(InvestigateTV) - During Thomas Minichillo’s brief stay at a Florida nursing home, his wife and sons did not know of the facility’s poor inspection history.
“They told me it was a 5-star facility. I trusted that,” said Terri Terzini-Minichillo, Thomas’ wife of 53 years.
The family didn’t know that two months before Minichillo died with COVID-19 that state inspectors had cited Freedom Square Rehabilitation and Nursing Services for infection-related failures.
According to the Feb. 7 report by state surveyors, staff failed to wear gowns in the room of a patient with MRSA. They failed to change one patient’s dressing every three days as ordered and left another in the same bandage for 21 days.

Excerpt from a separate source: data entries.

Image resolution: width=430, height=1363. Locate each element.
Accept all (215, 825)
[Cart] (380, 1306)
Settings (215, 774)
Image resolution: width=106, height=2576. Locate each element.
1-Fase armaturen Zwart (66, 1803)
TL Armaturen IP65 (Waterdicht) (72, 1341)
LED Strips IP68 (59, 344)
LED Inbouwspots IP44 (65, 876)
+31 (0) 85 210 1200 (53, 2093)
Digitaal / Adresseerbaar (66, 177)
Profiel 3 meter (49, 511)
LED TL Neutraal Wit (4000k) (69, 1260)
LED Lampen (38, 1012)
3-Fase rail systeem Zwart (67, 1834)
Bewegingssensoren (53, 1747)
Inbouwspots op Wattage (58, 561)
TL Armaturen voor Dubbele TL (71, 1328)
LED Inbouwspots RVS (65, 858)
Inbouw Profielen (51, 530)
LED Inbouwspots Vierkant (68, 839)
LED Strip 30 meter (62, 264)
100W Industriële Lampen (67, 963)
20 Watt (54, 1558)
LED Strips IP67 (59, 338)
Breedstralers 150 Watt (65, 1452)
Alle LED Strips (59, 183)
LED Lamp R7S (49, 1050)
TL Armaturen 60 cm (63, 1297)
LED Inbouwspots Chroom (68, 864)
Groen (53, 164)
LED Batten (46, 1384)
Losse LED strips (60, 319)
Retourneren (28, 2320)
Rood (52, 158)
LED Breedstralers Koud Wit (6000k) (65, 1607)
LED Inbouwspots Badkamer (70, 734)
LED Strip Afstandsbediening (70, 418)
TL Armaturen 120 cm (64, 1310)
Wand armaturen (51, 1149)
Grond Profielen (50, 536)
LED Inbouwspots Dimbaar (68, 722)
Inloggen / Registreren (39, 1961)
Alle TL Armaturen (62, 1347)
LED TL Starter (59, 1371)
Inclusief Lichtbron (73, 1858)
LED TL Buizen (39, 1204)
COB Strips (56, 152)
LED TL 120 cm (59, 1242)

“I am so worried about getting a worse infection because nobody even thought to look at it until you surveyors came,” the patient told Florida inspectors, according to their Feb. 7 report.
Thomas Minichillo checked into the facility on late March with chronic pneumonia and gangrene in a leg, according to his family. On April 10, after testing positive for COVID-19 the previous day, he died.
His death – the first of more than two dozen at that nursing home in Seminole, Florida as reported by local media – has left his family with many unanswered questions including about his quality of care.
“Had we known that, I’m pretty sure we would have sent him somewhere else, given that he did have open wounds,” his son, T.J. Minichillo, said.
Freedom Square executive director Michael Mason told InvestigateTV that the deficiencies cited by inspectors on Feb. 7 happened in a different building than where Minichillo had stayed and that there is no link between those issues and the outbreak at his facility. The deficiencies, he said, were immediately corrected.
“I don’t think it does correlate. COVID was a game changer,” Mason said. “COVID-19 is very, very infectious.”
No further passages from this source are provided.